In the mean time, I've been busy working on Mint, and things are going pretty well. Mint can not only build itself directly, but can also generate makefiles to build itself indirectly. The Mint source tree now has a "build.osx" directory which contains both the Makefile and header files needed for building Mint on OS X. The contents of this directory are generated entirely by Mint. There's also a "build.linux" directory which will (soon) have the same setup for Linux platforms.

One of my design goals has been to make Mint useful for developers, even if their users don't have Mint installed on their systems. It would be hard to convince developers to use any new tool if it required all of their users to install that tool as well. Of course, Mint would be even more useful if the users had it installed, but first thing is to get some sort of momentum in the developer community.

To that end, I've made it so that the Makefiles generated by Mint are position-independent, so that you can check them into the source tree along with your source files. In other words, a developer can use Mint on their personal workstation, and then generate Makefiles which can be invoked by the users who check out their sources, without those users having to install Mint themselves.

Unfortunately, most projects need more than just Makefiles to build - they also need configuration scripts. For building on a foreign system, one can generally assume that something like 'make' exists, which means that one can use that as a common foundation. With configuration, however, that foundation is far less firm. There's autoconf, of course, which is built up out of shell scripts and m4 macros, but while most Unix-like systems have some version of autoconf installed, they may not have the version of autoconf that you need.
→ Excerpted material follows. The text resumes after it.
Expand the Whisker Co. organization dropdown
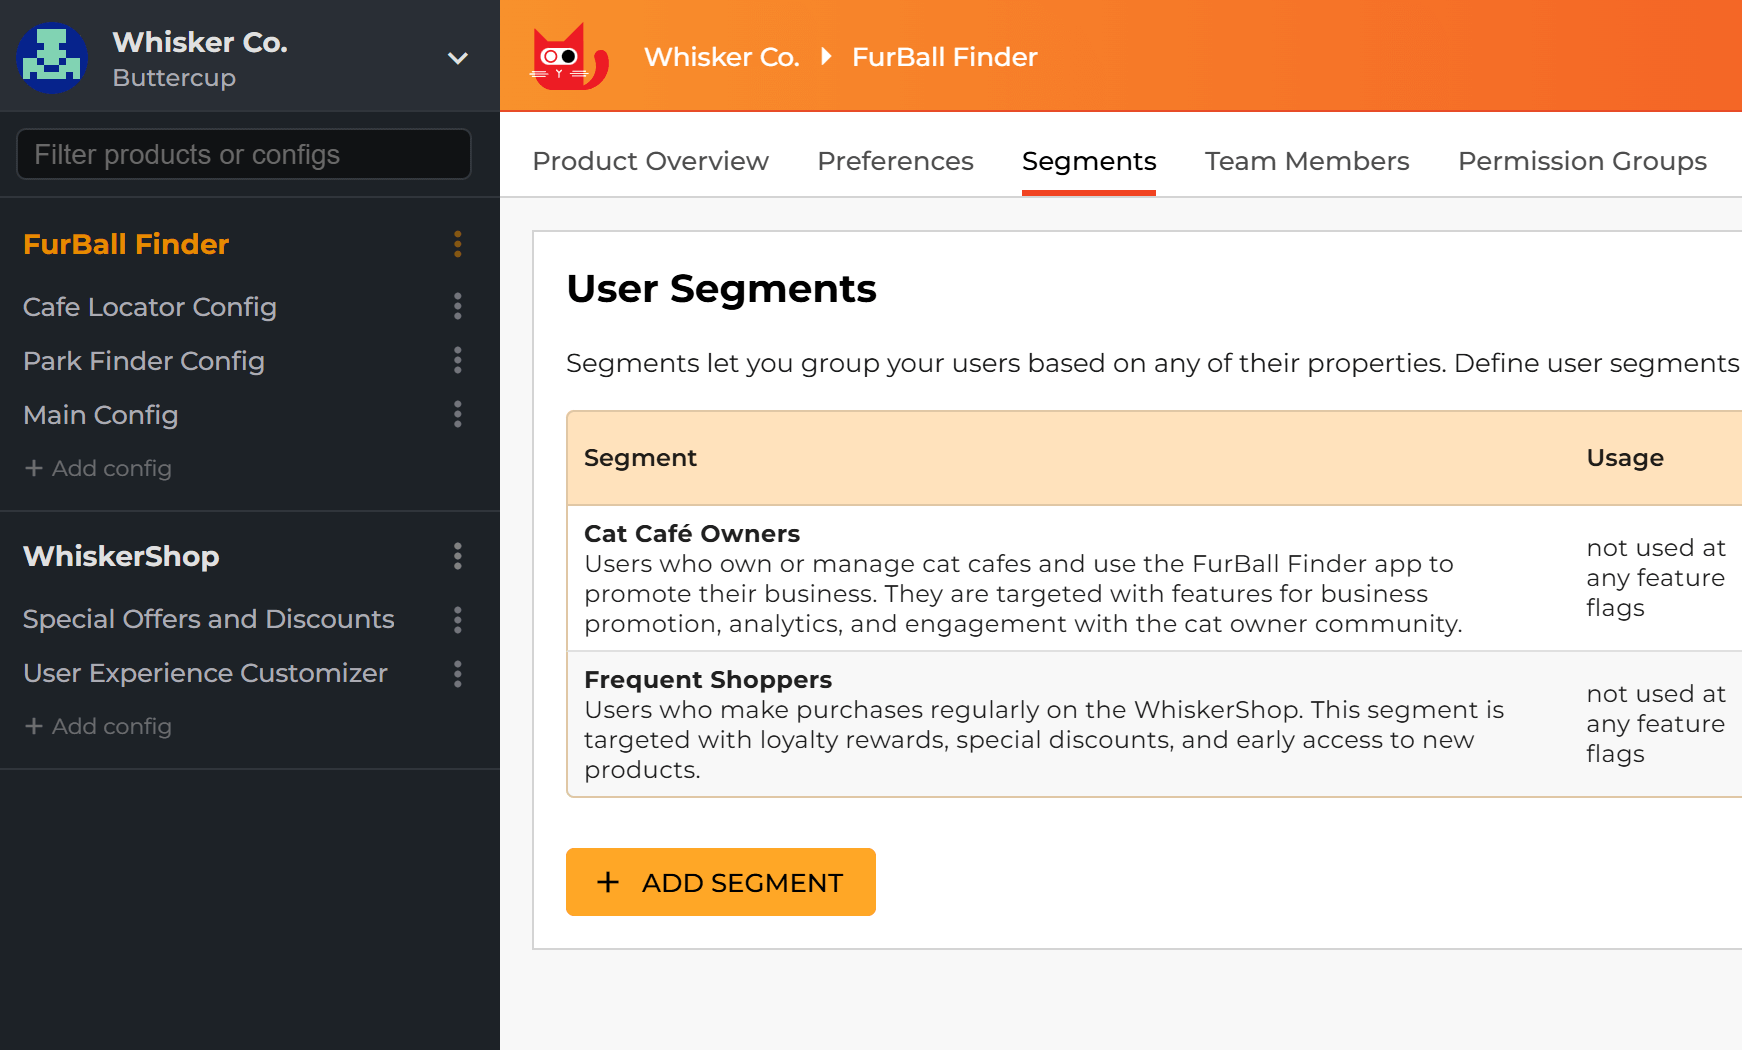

I haven't quite figured out what to do about this, but there are a couple of different paths that could be explored. One idea would be to have Mint generate autoconf-compatible scripts; another would be to generate my own configuration scripts that were not autoconf-based. A third approach would be to not do configuration at all, but instead ship pre-configured Makefiles / build scripts for the most popular platforms.
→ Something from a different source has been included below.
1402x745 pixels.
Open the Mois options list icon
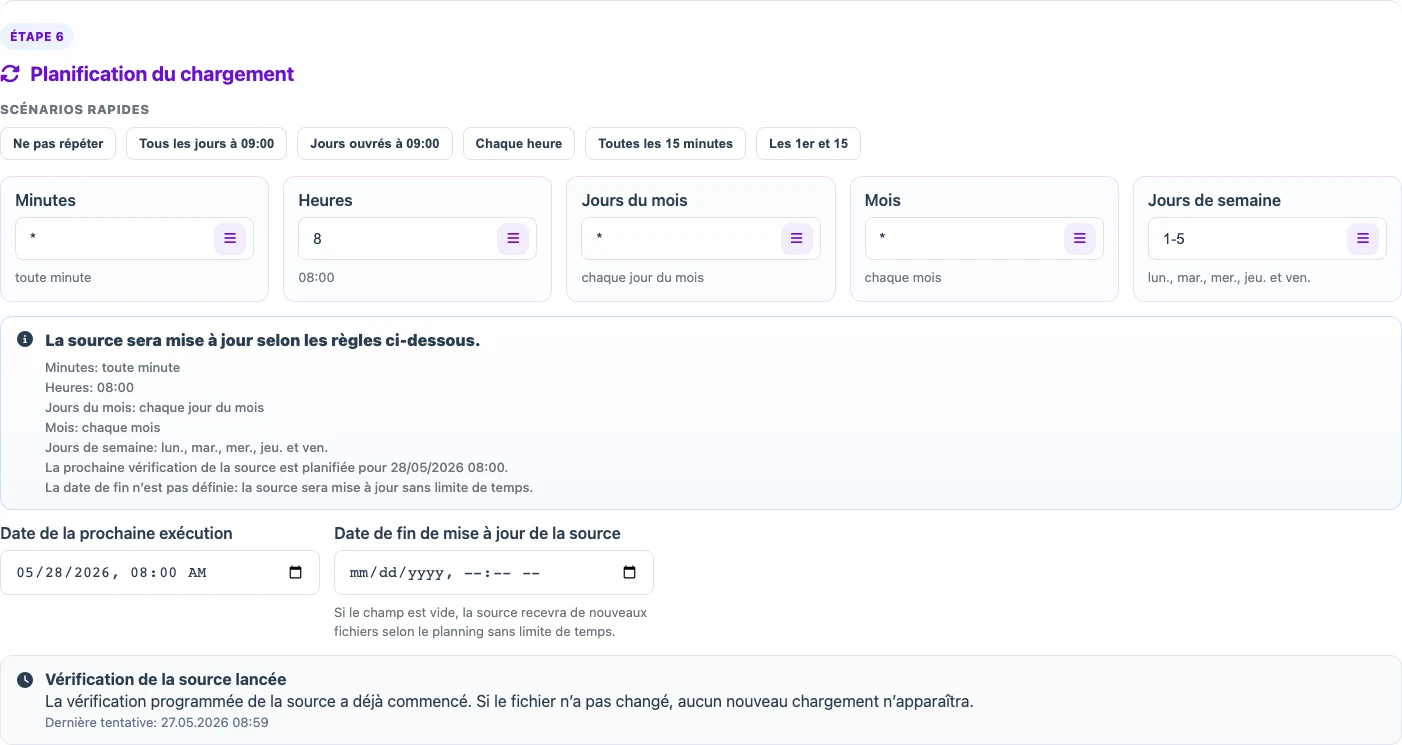click(x=1079, y=239)
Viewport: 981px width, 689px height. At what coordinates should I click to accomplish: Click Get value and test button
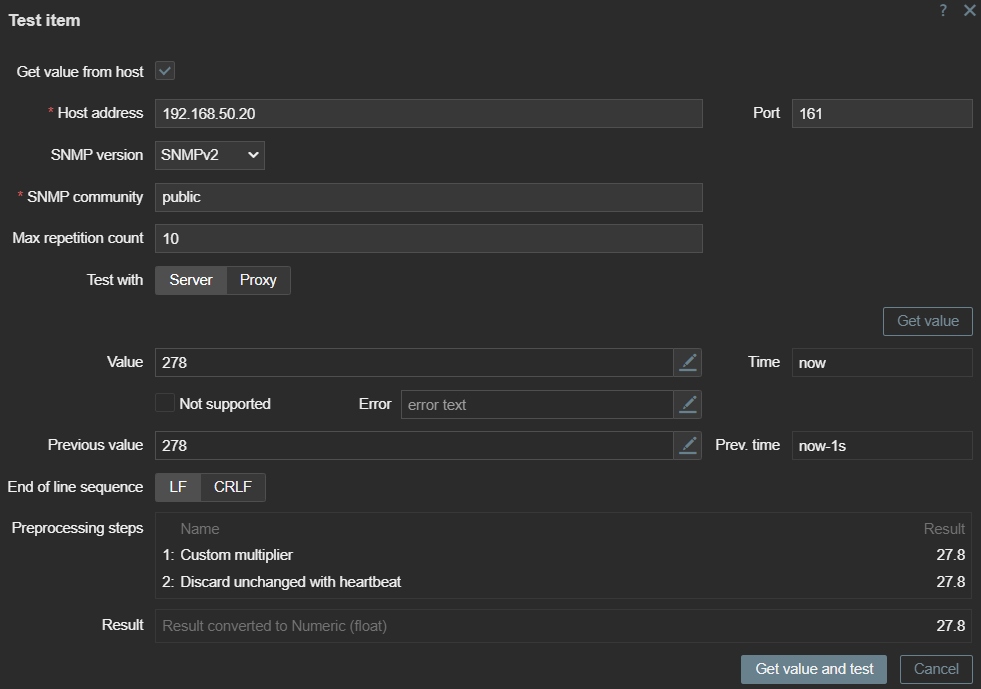click(x=814, y=669)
Ultimately, what I suspect developers want is a tool that will let them generate build scripts that will run on all of the platforms that they care about, while requiring the fewest number of additional tools or dependencies. So for example, it would be nice to press a button and get a Visual Studio project file, an XCode project, a Makefile for various platforms, and so on. The downside is that these pre-generated configurations can't cover every possible host environment, and so have to be configured for a least-common-denominator target environment.

Of course, all of this is based on some assumptions about the users. 99% of users don't want to build from source in the first place - they want to install pre-compiled binaries. And a developer working alone doesn't need a fancy configuration and build system, when they can just add a new source file in their IDE and hit the rebuild button. The use cases where one checks out source and rebuilds it are fairly limited by comparison:
  • The case where a team of developers is working on a single project.
  • The case of a software packager who is creating a binary distribution.
  • The case where a project doesn't yet have an installation script or binary packages, so building from source is the only option for users.
For the first two cases, having to build and install Mint first is not that huge of a burden. For the last case, it makes me think that the really compelling use case for Mint is in the creation of installation packages. That is, if I could figure out how to get Mint to automatically generate a .deb or .rpm or a .dpkg, that would be something that I think developers would really be interested in. Heck, that's something I myself would be interested in, for Tart...hmmm, time to start reading the docs on building packages.

Here are some links:

1 comment:

  1. hi,

    i love tart design, i wonder if you came to a solution to the debugging bug?

    by the way, i opened two entries in google code for windows build not working and and another with a patch to allow to build tart with current llvm trunk.